In biopolymers such as proteins and nucleic acids, monomer sequence encodes for highly specific intra- and intermolecular interactions that direct self-assembly into complex architectures with high fidelity. This remarkable structural control translates into precise control over the properties of the biopolymer. Polymer scientists have sought to achieve similarly precise control over the structure and function of synthetic assemblies. A common strategy for achieving this goal has been to exploit existing biopolymers, known to associate with specific geometries and stoichiometries, for the assembly of synthetic building blocks. However, such systems are neither scalable nor amenable to the relatively harsh conditions required by various materials science applications, particularly those involving non-aqueous environments. To overcome these limitations, we have synthesized sequence-defined oligocarbamates (SeDOCs) that assemble into duplexes through complementary hydrogen bonds between thymine (T) and diaminotriazine (D) pendant groups. The SeDOC platform makes it simple to incorporate non-hydrogen-bonding sites into an oligomer's array of recognition motifs, thereby enabling an investigation into this unexplored handle for controlling the hybridization of complementary ligands.

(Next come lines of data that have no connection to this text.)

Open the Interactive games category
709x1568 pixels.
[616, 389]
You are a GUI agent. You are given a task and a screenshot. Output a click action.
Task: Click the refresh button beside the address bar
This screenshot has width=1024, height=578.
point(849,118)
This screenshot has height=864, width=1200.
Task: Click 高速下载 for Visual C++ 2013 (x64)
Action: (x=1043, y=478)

We successfully synthesized monovalent, divalent, and trivalent SeDOCs and characterized their self-assembly via diffusion ordered spectroscopy, H-NMR titration, and isothermal titration calorimetry. Our findings reveal that the binding strength of monovalent oligomers with complementary pendant groups is entropically driven and independent of monomer sequence. The results further show that the hybridization of multivalent oligomers is cooperative, that their binding enthalpy (ΔH) and entropy (TΔS) depend on monomer sequence, and that sequence-dependent changes in ΔH and TΔS occur in tandem to minimize the overall change in binding free energy.